-- Problem requirements --
Apart from any images, the entries are to be output exactly.

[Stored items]

BEGIN

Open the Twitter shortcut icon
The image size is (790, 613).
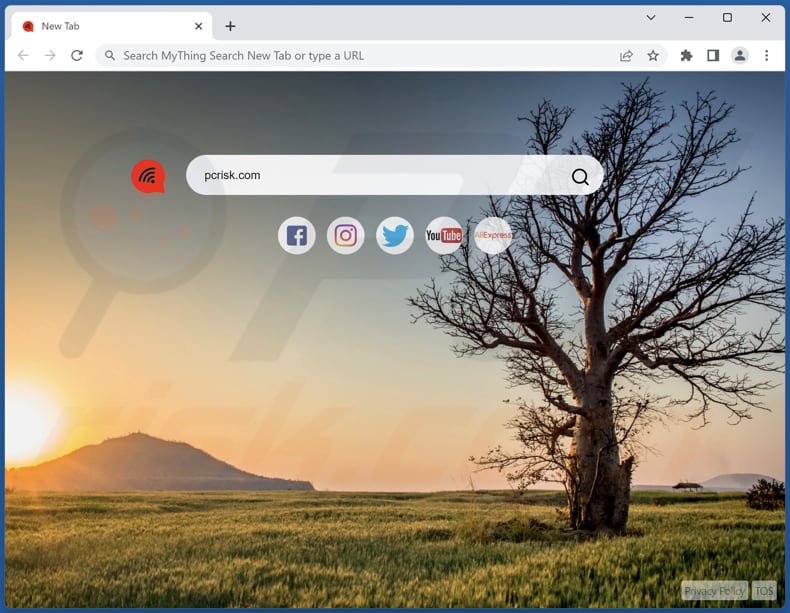(x=395, y=236)
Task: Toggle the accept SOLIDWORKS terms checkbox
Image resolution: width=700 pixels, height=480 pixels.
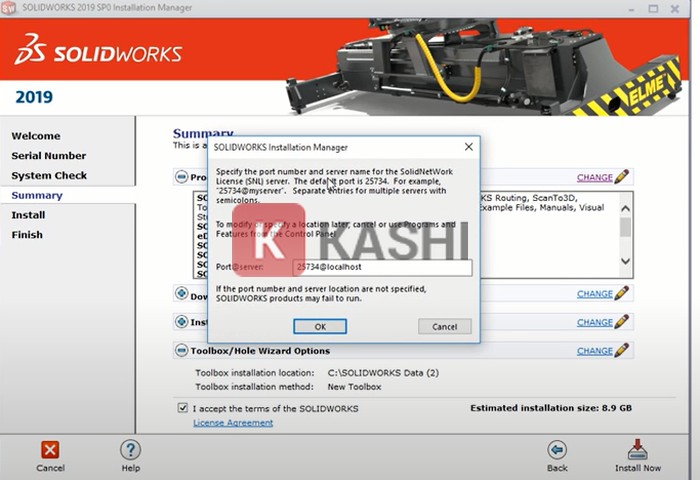Action: (182, 408)
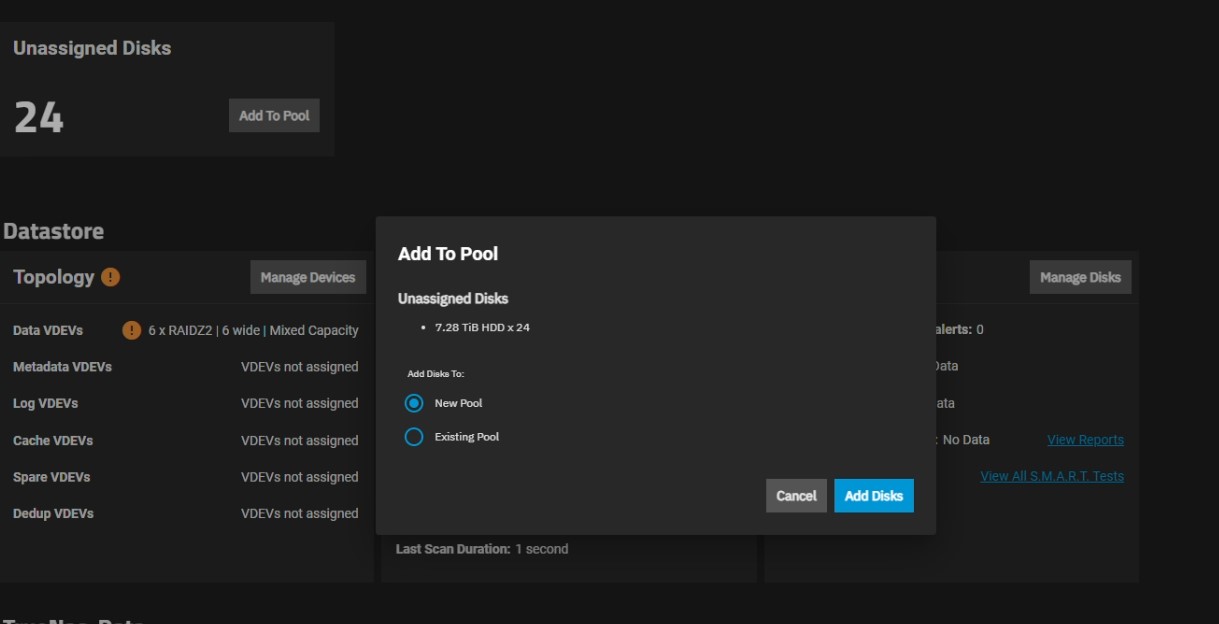
Task: Click the Last Scan Duration text
Action: (x=481, y=549)
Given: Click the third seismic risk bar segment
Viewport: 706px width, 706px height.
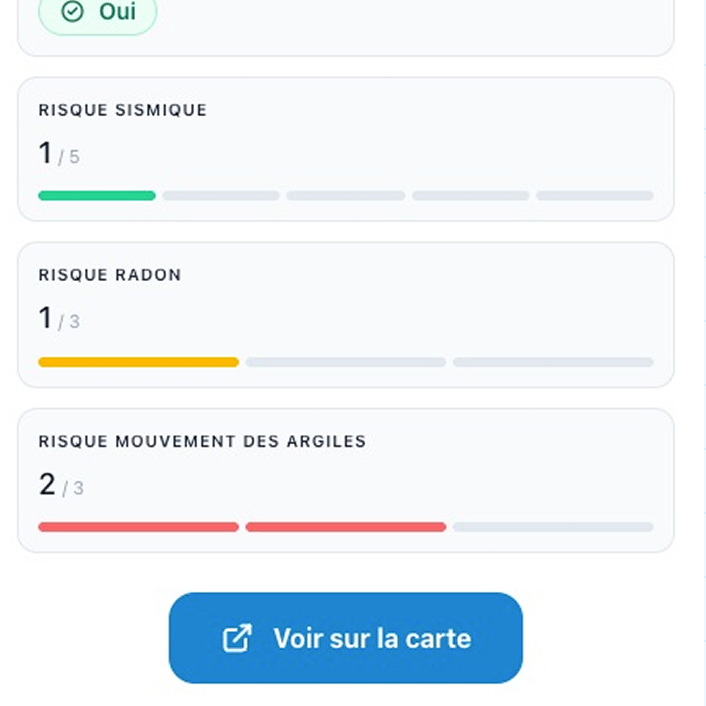Looking at the screenshot, I should [x=346, y=195].
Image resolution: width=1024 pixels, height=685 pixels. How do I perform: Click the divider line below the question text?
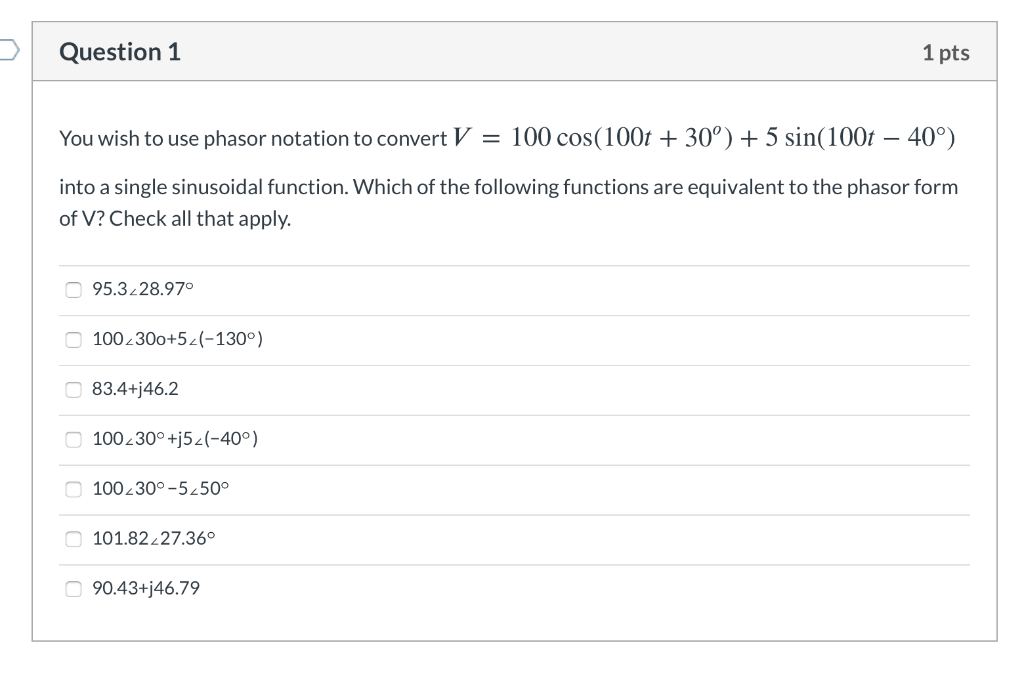tap(515, 264)
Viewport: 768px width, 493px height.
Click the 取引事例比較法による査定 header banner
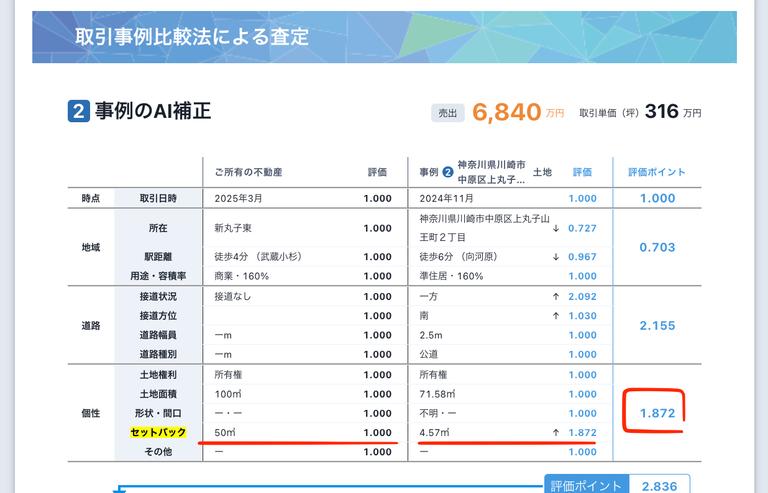tap(384, 37)
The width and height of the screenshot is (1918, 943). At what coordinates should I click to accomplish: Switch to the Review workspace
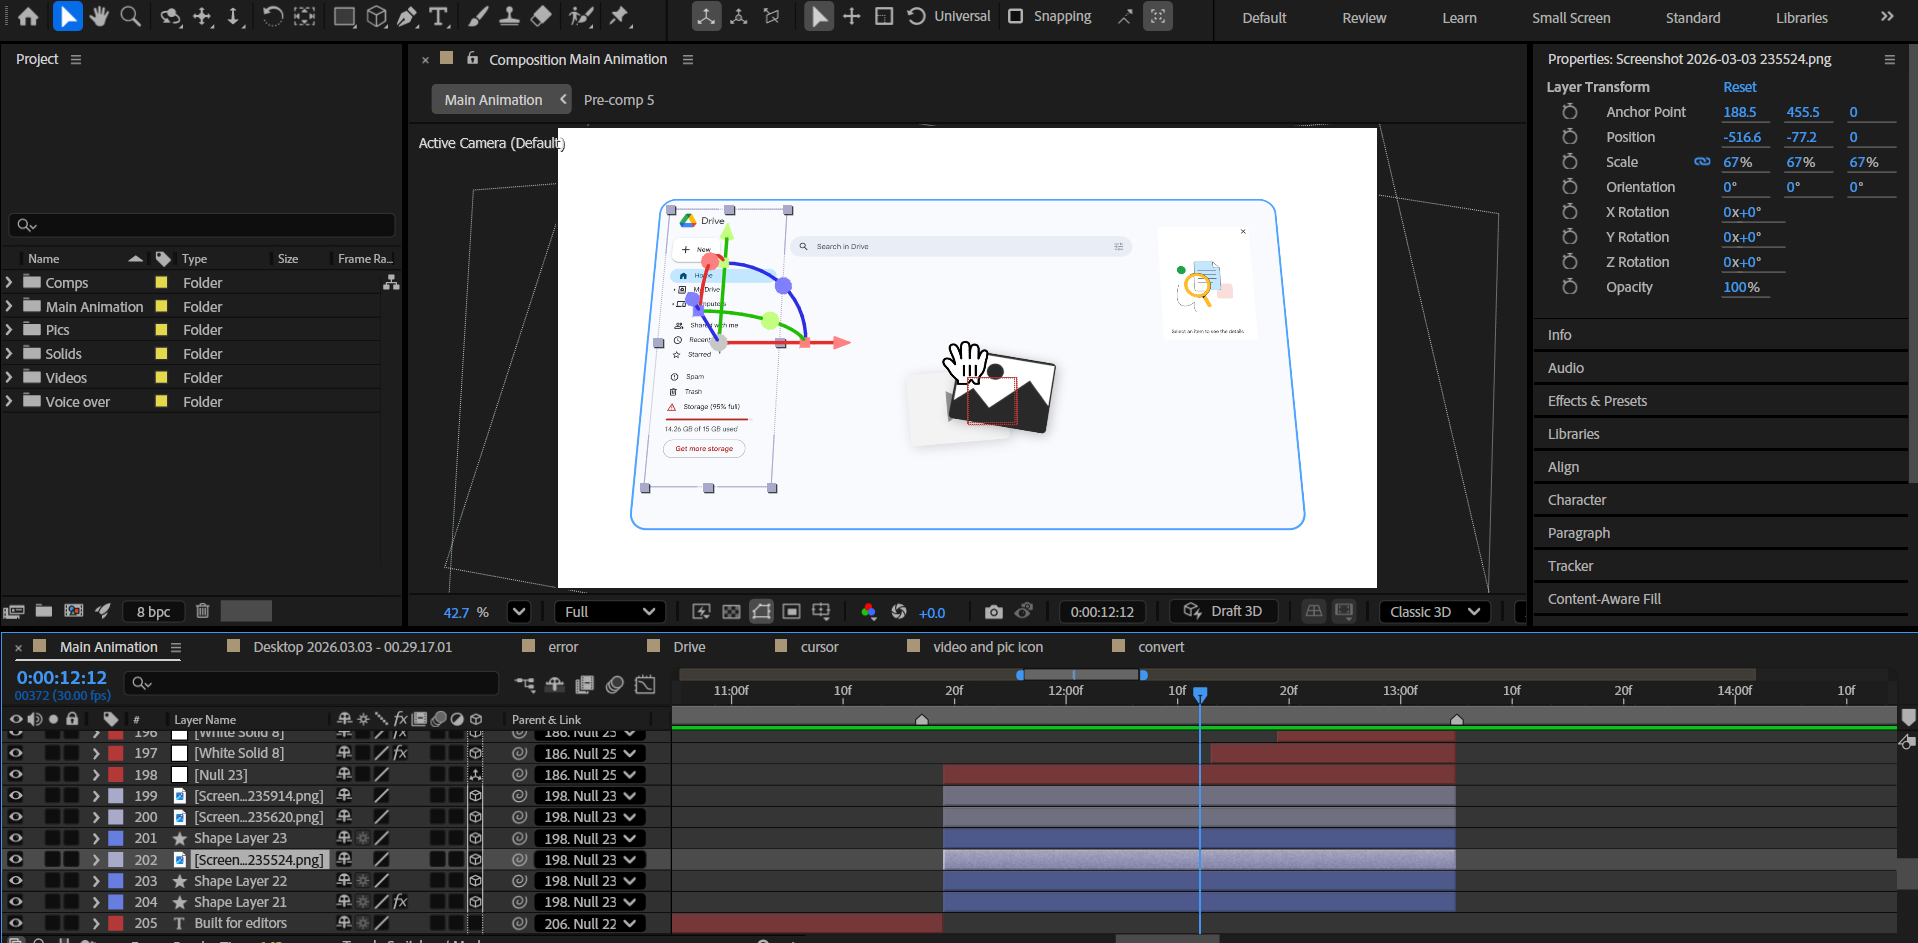tap(1364, 18)
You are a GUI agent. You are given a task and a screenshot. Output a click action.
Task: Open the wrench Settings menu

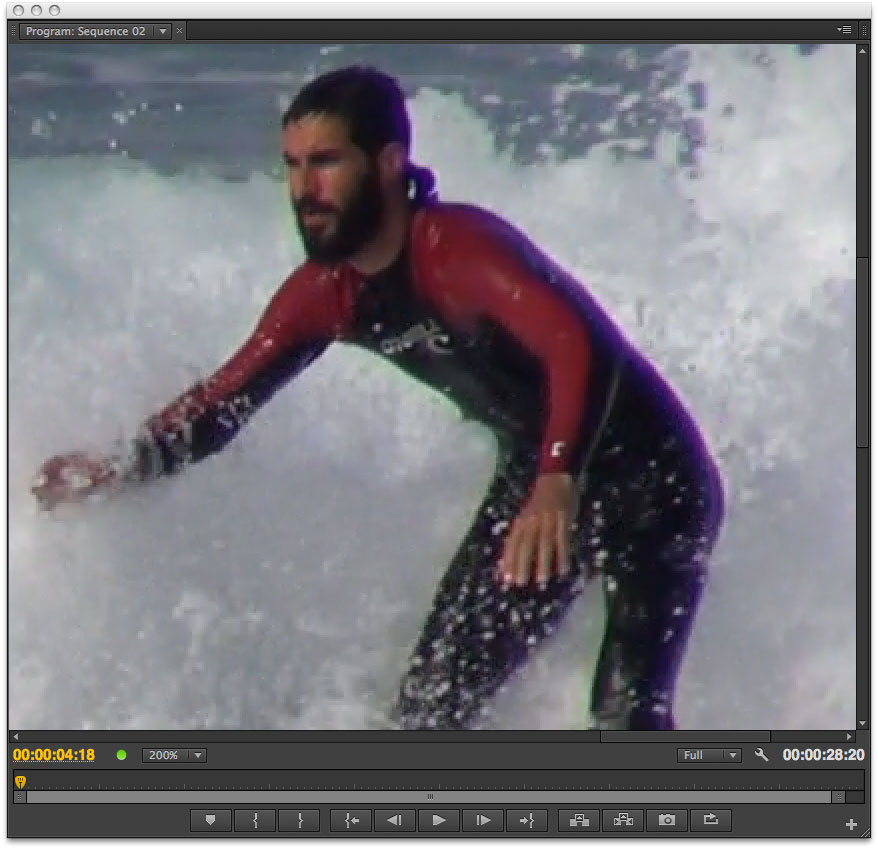761,755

END

-- Written solution --
Open the Twitter shortcut icon
The image size is (790, 613).
(x=395, y=236)
Task: Toggle the accept SOLIDWORKS terms checkbox
Image resolution: width=700 pixels, height=480 pixels.
Action: (182, 408)
Task: Click the Last Scan Duration text
Action: (x=481, y=549)
Given: Click the third seismic risk bar segment
Viewport: 706px width, 706px height.
Looking at the screenshot, I should [x=346, y=195].
Image resolution: width=1024 pixels, height=685 pixels. How do I perform: Click the divider line below the question text?
tap(515, 264)
Viewport: 768px width, 493px height.
Click the 取引事例比較法による査定 header banner
tap(384, 37)
The width and height of the screenshot is (1918, 943). At what coordinates should I click to accomplish: Switch to the Review workspace
tap(1364, 18)
You are a GUI agent. You are given a task and a screenshot. Output a click action.
Task: Open the wrench Settings menu

761,755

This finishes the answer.